**Text under study:**
Friday, March 5, 2010

Recommended: Rep Paul Ryans remarks at health care summit

Representative Paul Ryan (R, Wisconsin) has fielded a plan for reducing the ballooning federal deficit, which even the Congressional Budget Office agrees will do the job. You can read his whole detailed plan here. At President Obama's health care summit he addressed the president directly, explaining why the current health care bill is more expensive than the Democrats claim. President Obama listened politely, but didn't rebut any of his points, nor have any Democrats since then. You might find it interesting to read the full transcript of Rep Ryan's comments here.

Thursday, March 4, 2010

Recommended: Let's Bring Back the Robber Barons

Daniel Henninger has an interesting piece in today's Wall Street Journal entitled Let's Bring Back the Robber Barons. He argues that the administration's attempts to create new "green jobs" in the energy industry are nowhere near effective enough to bring the country out of it's slump, especially since all those green jobs are in industries the government has to subsidize to even make them attractive. Henninger thinks we need new visionaries like Rockefeller and Carnegie who were, yes, robber barons, but who's activities spawned whole new industries and hundreds of thousands of new jobs.

Interesting view.

Tuesday, March 2, 2010

Recommended: Alice in Health Care

Thomas Sowell, as usual, has got right to the nub of the problem with his article Alice in Health Care on today's RealClearPolitics.com. Politicians are either ignorant of basic economics, or care more about their political posturing and re-election chances than reality, or perhaps both.

Anyway, as Sowell points out, back when we spent our own money for medical care, we shopped carefully. Now that someone else pays our medical bills (insurance, Medicare, Medicaid, etc) we act just like we would act if the government paid our credit card bills - we go to the doctor for the most trivial sniffle or scratch. Health care costs are not going to decrease until either (a) the government bureaucracy imposes rationing on us, or (b) we go back to paying our own doctor bills, and shopping more carefully.

**Listed entries:**
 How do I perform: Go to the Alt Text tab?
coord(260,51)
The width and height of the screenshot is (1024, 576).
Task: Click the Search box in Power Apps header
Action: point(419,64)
* * *
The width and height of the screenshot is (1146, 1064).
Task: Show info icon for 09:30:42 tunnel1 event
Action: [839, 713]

**Action item:** According to the blog entries, which state does Representative Paul Ryan represent?

**Expected output:** Wisconsin